McSwine called one witness for his client, exwife GeraldineAslinger, who would testify that her former husband was in an unsound frame of mind on the day in question.

"Geraldine, would you say that Toady was in a disturbed frame of mind? That he wasn't himself that day?"

"Yessir, I would say so. He was mighty disturbed after the judge ordered his wages garnisheed to pay child support."

"Why could you tell he wasn't in control of himself?"

"Well, right after he took a swing at me. . ."

"He tried to assault you?" the Judge asked.

"Yes, yer honor. But that weren't what convinced me he weren't normal. He's always taking swings at me. It was the pop machine."

"The courthouse soft drink machine? What about it?"

"Well, after he got done arguing with me, he went over and put some money in the machine and it wouldn't give him a soda, so he started ranting and raving and kicking it."

"You're saying that's not normal for Toady to act like that?"

"Nah. Ever since he stole a key to the machine from his cousin Archie, he never puts money in them. He just opens it and helps himself."

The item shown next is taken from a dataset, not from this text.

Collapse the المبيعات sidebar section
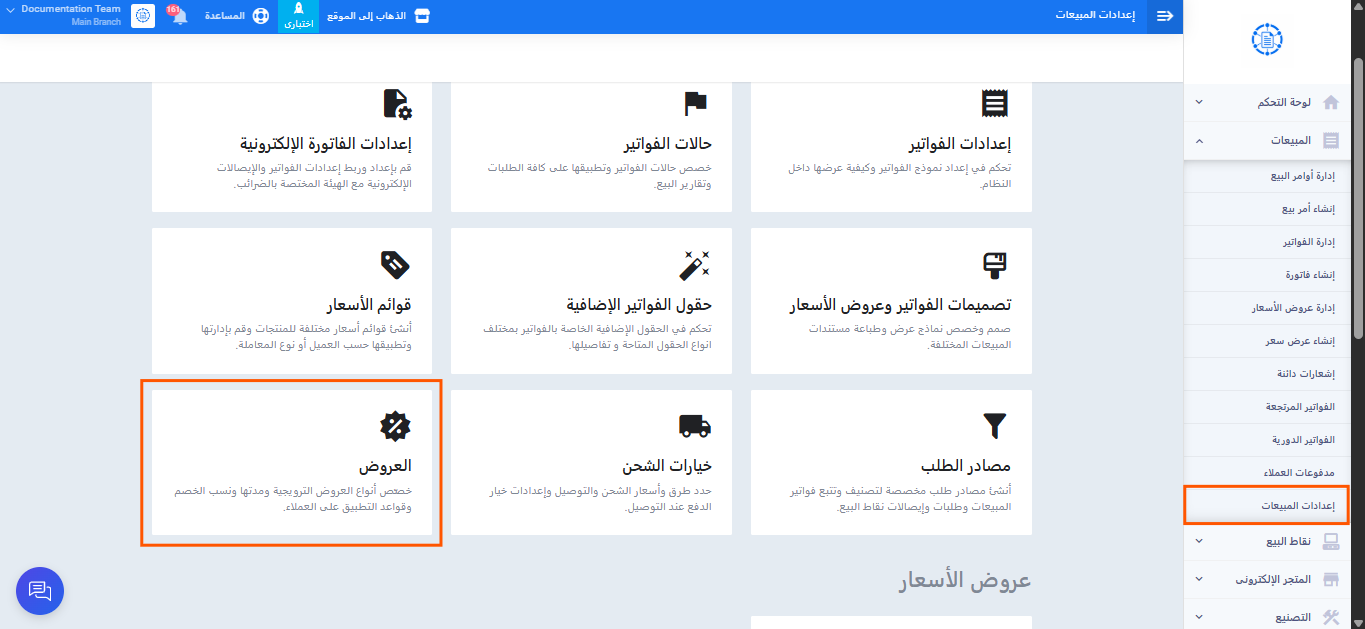This screenshot has width=1365, height=629. coord(1267,141)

"No more questions for this witness, your honor," McSwine quickly interjected.

Needless to say, Toady was convicted. Considering the nature of Judge Hard Time Harwell, the sentence was miraculously light. Harwell informed Toady that he stood convicted on all misdemeanor counts but that he had decided be lenient and to drop the felony charge of assault with a deadly weapon.

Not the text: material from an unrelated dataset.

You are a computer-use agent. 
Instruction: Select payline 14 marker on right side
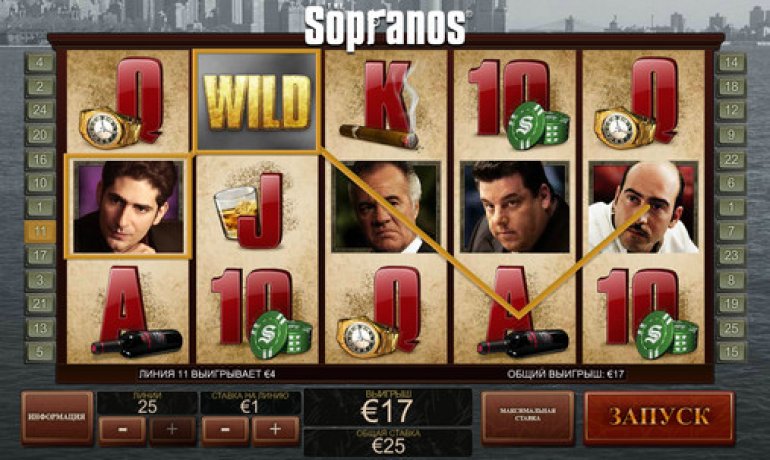(x=731, y=62)
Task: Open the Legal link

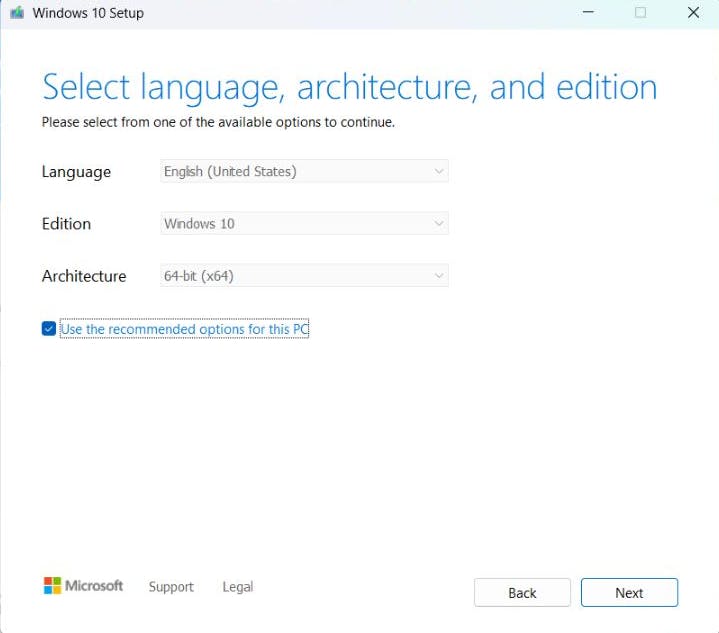Action: coord(238,587)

"You understand that under these convictions, I could still sentence you to a total of seventeen years?"

Toady just nodded, prepared for the worst.

"Well, I'm going to sentence you instead to twelve months of community service. You will be on supervised litter pickup twenty-five hours a week. You can do it after work and on weekends, so you can continue paying child support. If you fail to show, we will bring you in to serve your full sentence behind bars.

"Oh, and one more thing.You will return that key to the courthouse soft drink machine." After a relieved Toady was led away, Lawyer McSwine commented, "Judge you surprised me, considering everything. I was sure you'd throw the book at him."

"Well, I thought about it. Then I recalled how upset I could get with my ex-wives, all three of them. Then I realized that Toady's ex is related to Varmint County's most notorious criminal and I thought that maybe that's punishment enough. Locking him up safely behind bars would be letting him off too easy."